Reader comment on item: Is Allah God? - Continued
in response to reader comment: "A tale of two halves"

Submitted by Hamilton (United States), Oct 10, 2006 at 15:27

Lactantius Jr: thank you for the thoughtful comments. There can be no doubt that that the Qu'ran prescribes a variety of nasty, brutish and thuggish things with respect to Jews, and Christians, and "Infidels" generally. Since Islam, and in general, religion today, are often thrust in our faces, it seems to me only appropriate to start interpreting religions in a way that suits our ends in an effort to reform what we find objectionable about the particular practices and contemporary interpretations of, in this case, Islam. And this seems only fair. If other's believe that their religion should tell me how to live, then I must explain to those other's that they are interpreting their religion incorrectly.

Before turning to what you've written, I'd note at the outset that the Old Testament has some pretty violent stuff in there with regard to unbelievers. See e.g. Joshua and Judges (and the story of Gideon). In addition, many Christians often, incorrectly in my view, describe the God of the Old Testament as a vengeful and wrathful God, as opposed to the God of the New Testament, who is love. (Of course, when Jesus talks about love, he happens to be parroting Rabbi Hillel.)

That being said, I'm curious why you think Sura 2 was written at the beginning of Mohammed's "ministry." The Catholic Encyclopedia (a source I've chosen for its obvious Christianness) suggests otherwise. http://www.newadvent.org/cathen/08692a.htm

It cites to Sir William Muir's chronological arrangement, which groups the Suras into 6 periods. In the last period (the suras revealed at Medina), Sura 2 was revealed. And the final revelation appears to be, as you note, Sura 9. So both ordinally and chronologically Sura 9 comes after Sura 2. And I did quote from Sura 2 extensively.

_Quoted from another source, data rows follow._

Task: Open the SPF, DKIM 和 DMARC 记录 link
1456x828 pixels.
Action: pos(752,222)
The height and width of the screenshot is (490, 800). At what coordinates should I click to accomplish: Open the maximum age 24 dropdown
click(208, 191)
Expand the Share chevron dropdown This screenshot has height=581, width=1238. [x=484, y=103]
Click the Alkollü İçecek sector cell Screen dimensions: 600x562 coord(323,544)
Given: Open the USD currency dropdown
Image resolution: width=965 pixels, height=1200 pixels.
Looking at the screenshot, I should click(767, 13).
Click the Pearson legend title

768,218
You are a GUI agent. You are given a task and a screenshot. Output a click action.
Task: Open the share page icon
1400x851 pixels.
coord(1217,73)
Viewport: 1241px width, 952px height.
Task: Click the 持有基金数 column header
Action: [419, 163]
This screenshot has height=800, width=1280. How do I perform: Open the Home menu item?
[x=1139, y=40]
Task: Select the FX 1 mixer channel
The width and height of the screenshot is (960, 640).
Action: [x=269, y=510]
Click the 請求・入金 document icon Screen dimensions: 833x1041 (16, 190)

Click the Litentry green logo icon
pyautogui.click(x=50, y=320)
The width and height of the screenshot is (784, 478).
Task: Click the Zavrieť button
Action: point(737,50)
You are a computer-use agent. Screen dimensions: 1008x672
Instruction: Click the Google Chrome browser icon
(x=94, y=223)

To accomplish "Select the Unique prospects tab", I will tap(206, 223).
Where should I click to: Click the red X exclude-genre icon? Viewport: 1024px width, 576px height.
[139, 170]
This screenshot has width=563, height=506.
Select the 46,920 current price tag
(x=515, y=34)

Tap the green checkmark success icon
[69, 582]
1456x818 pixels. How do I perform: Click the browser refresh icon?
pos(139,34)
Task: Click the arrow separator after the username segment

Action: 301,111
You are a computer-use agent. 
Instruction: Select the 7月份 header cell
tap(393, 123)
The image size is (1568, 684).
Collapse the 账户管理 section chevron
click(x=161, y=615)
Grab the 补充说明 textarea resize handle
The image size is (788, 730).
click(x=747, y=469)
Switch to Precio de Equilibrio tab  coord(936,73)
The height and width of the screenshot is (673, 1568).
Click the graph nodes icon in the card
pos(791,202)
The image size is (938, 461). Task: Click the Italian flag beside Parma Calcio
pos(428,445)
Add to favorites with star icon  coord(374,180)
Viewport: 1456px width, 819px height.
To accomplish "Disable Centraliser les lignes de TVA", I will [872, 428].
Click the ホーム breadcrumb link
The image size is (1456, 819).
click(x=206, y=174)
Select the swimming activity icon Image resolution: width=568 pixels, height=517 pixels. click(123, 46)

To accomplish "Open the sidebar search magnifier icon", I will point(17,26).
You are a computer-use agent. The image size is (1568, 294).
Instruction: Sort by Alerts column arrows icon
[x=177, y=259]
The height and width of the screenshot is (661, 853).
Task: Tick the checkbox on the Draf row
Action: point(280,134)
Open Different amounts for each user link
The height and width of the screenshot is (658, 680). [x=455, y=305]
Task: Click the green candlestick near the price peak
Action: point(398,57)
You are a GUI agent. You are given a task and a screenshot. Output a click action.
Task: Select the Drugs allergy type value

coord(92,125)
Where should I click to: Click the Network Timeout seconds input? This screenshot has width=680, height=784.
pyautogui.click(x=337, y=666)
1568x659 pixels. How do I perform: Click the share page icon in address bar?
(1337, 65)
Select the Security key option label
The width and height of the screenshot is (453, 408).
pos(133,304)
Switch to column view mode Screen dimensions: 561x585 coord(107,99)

I do not, nor cannot deny, that the most prevalent and common interpretation of the Qu'ran seems to require death of non-Muslims or their conversion. On the other hand, we know from our own experience that the Bible was often used to justify a variety of practices that we find morally abhorrent today. My prime example is naturally slavery in the U.S. If you look at the debates surrounding it, you'll find the pro-slavery side often couched its arguments with Biblical references. But interpretations change. And thank God they do!

Now it may be the case that the West has no choice but to wage its own liberal (with a small "l") jihad against Islam. Indeed, I see no signs at the present that we can do anything but this. But if we can also help Muslims find an interpretation of Islam that is consistent with pluralism, we will be all the better for it.

What really needs to happen is that Wahhabism, which has extreme sway due to Saudi Arabia's wealth, and more importantly by its control of access to Mecca, needs to be revealed for the flawed and unGodly interpretation of the Qu'ran that it is. For an excellent discussion of this, see Khaled Abou El Fadl's, "The Great Theft."